Task objective — Check each line of the data for "agent" and select those that have it.

====== Given records ======

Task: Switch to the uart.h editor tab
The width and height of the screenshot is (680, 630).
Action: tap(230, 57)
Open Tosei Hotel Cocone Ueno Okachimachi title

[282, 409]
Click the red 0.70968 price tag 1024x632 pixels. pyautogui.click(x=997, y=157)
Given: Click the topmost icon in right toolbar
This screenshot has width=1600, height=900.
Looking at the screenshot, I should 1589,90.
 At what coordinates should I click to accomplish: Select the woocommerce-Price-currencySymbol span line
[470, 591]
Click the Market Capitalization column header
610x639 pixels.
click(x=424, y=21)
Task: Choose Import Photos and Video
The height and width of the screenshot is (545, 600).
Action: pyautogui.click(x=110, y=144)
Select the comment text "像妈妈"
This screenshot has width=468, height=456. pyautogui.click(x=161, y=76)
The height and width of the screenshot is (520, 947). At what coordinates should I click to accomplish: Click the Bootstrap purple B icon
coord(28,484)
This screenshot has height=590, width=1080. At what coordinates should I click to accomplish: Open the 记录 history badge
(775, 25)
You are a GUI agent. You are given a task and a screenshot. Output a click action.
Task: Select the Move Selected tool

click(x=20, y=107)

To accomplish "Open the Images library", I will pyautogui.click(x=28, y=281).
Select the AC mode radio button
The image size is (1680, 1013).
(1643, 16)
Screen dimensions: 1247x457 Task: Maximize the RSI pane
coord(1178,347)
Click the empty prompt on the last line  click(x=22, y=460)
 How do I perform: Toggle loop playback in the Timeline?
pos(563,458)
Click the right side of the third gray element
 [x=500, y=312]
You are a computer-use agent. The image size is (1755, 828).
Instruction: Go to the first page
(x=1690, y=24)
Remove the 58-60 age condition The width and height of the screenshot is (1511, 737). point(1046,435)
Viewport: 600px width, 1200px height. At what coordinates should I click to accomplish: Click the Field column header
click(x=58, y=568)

======

Response for this exercise —
You are a GUI agent. You are given a task and a screenshot. Output a click action.
You are a computer-use agent. The image size is (1755, 828).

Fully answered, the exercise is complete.